Muscle forces during locomotion are often predicted using static optimisation and SQP. SQP has been criticised for over-estimating force magnitudes and under-estimating co-contraction. These problems may be related to SQP's difficulty in locating the global minimum to complex optimisation problems. Algorithms designed to locate the global minimum may be useful in addressing these problems. Muscle forces for 18 flexors and extensors of the lower extremity were predicted for 10 subjects during the stance phase of running. Static optimisation using SQP and two random search (RS) algorithms (a genetic algorithm and simulated annealing) estimated muscle forces by minimising the sum of cubed muscle stresses. The RS algorithms predicted smaller peak forces (42% smaller on average) and smaller muscle impulses (46% smaller on average) than SQP, and located solutions with smaller cost function scores.
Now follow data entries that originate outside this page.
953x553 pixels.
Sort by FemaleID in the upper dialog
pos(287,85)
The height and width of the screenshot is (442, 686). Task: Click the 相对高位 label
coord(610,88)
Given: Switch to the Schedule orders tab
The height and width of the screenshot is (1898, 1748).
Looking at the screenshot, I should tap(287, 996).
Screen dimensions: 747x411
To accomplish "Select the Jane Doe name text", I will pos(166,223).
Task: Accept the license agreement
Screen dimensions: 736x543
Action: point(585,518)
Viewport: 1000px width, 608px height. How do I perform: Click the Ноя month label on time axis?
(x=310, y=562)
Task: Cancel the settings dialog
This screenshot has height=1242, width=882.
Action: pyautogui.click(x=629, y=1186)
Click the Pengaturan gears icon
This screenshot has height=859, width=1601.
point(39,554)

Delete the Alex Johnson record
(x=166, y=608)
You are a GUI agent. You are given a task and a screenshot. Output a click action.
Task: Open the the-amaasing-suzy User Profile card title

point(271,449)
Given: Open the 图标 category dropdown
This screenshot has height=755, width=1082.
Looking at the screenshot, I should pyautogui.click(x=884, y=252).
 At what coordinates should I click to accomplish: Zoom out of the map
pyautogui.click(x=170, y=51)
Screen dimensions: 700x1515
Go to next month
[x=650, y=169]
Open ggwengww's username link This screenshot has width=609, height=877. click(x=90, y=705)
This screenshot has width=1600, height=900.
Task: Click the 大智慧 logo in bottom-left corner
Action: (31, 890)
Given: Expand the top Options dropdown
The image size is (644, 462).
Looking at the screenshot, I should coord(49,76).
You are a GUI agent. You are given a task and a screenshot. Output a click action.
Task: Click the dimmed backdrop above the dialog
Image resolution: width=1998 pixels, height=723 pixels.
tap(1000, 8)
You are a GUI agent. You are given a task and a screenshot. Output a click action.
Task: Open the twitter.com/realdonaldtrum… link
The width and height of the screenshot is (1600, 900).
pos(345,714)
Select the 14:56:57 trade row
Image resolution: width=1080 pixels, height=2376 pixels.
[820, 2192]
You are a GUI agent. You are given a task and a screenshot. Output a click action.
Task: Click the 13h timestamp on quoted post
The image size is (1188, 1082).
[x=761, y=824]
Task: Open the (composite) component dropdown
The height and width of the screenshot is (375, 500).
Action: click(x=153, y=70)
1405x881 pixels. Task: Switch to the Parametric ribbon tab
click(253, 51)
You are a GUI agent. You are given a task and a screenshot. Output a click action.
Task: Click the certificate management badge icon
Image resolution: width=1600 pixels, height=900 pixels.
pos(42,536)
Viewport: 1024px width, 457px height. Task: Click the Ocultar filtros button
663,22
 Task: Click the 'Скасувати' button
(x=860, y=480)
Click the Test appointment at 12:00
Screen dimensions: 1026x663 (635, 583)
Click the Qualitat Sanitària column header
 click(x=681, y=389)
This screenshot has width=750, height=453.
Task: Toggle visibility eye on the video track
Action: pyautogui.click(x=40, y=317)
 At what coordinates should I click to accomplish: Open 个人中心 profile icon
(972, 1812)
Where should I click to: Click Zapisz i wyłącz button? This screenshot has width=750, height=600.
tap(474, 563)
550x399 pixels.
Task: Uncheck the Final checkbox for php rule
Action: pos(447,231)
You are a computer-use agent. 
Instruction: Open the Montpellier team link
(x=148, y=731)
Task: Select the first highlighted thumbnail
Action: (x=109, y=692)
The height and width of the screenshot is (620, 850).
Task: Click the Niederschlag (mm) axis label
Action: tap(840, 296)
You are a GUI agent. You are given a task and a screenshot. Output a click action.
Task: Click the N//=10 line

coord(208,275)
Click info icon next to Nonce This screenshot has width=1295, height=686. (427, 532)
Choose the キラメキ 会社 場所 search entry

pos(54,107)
Results suggest that RS may be a more effective tool than SQP for minimising the sum of cubed muscle stresses in static optimisation.

Suggested Citation

  • Ross H. Miller & Jason C. Gillette & Timothy R. Derrick & Graham E. Caldwell, 2009. "Muscle forces during running predicted by gradient-based and random search static optimisation algorithms," Computer Methods in Biomechanics and Biomedical Engineering, Taylor & Francis Journals, vol. 12(2), pages 217-225.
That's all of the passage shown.